Despite the naysayers, organic food sales shattered another record last year. U.S. consumers bought a record $50.1 billion worth of organic food in 2019, a 4.6% jump over the year before, according to the latest numbers from the Organic Trade Association. That continues to outstrip overall food sales, which grew by 2.6% in 2019. Organic food sales make up about 5.8% of all the retail food sold in the United States.
“Our 2020 survey looks at organic sales in 2019 before the coronavirus outbreak. It shows that consumers were increasingly seeking out the Organic label to feed their families the healthiest food possible. The pandemic has only increased our desire for clean, healthy food,” Laura Batcha, CEO and Executive Director of the Organic Trade Association, said in a release announcing the numbers. “Our normal lives have been brought to a screeching halt by the coronavirus. The Organic label’s commitment has always resided at the intersection of health and safety, and we expect that commitment to strengthen as we all get through these unsettled times.”
‘We’ve Come a Long Way, Food Baby’
When Congress passed the Organic Foods Production Act in 1990, which signed off on the Department of Agriculture’s National Organic Program, total organic sales in the United States had already reached $1 billion.

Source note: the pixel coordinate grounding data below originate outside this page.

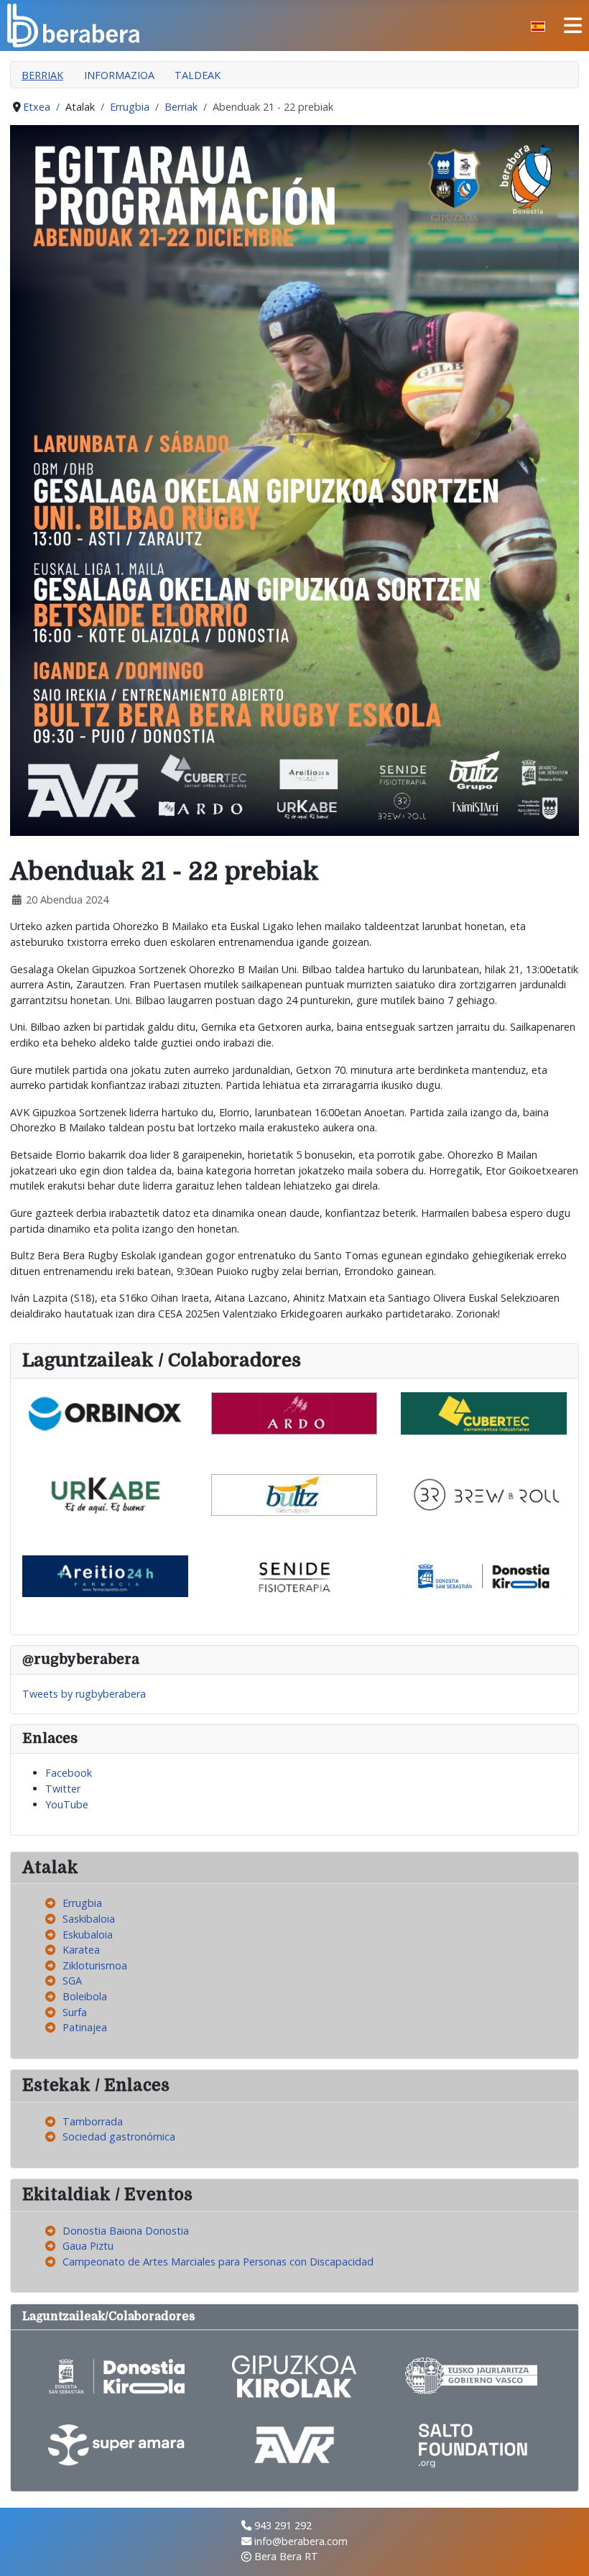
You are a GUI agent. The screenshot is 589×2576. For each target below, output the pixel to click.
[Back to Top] (565, 2550)
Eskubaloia (87, 1934)
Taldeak (198, 75)
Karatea (81, 1949)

But the association didn’t start tracking organic food sales until 1998. That year, which gave us Red Bull and Splenda, organic food sales totaled $3.4 billion. Since then, the market has exploded, with most of that growth taking place over the last decade. And while sales have leveled off over the past couple of years, organic food continues to gobble up market share. There’s a reason Amazon shelled out more than $13 billion for Whole Foods.
“It’s hard to know what’s ahead of us, but consumers will continue to trust in and depend on the Organic label,” Batcha added. “Organic producers and processors – indeed the entire organic supply chain – have been working around the clock through this difficult time to keep our stores filled with healthy, toxin-free, and sustainably produced organic food and products. Organic is going to be there for the consumer.”
Breakdown of Organic Food Sales
Fruits and vegetables continue to lead the way in organic food sales, ringing up $18 billion in sales last year.
Eggs and dairy held steady as second in organic sales, growing almost 2% with $6.6 billion in sales. According to the survey, organic meat, poultry, and fish remained the smallest natural food category in 2019, with $1.4 billion in sales. Still, the segment grew nearly 10%, outpacing every other organic food category.
Unlike many other food trends over the years, organic options are here to stay and represent the industry’s best growth and innovation opportunities.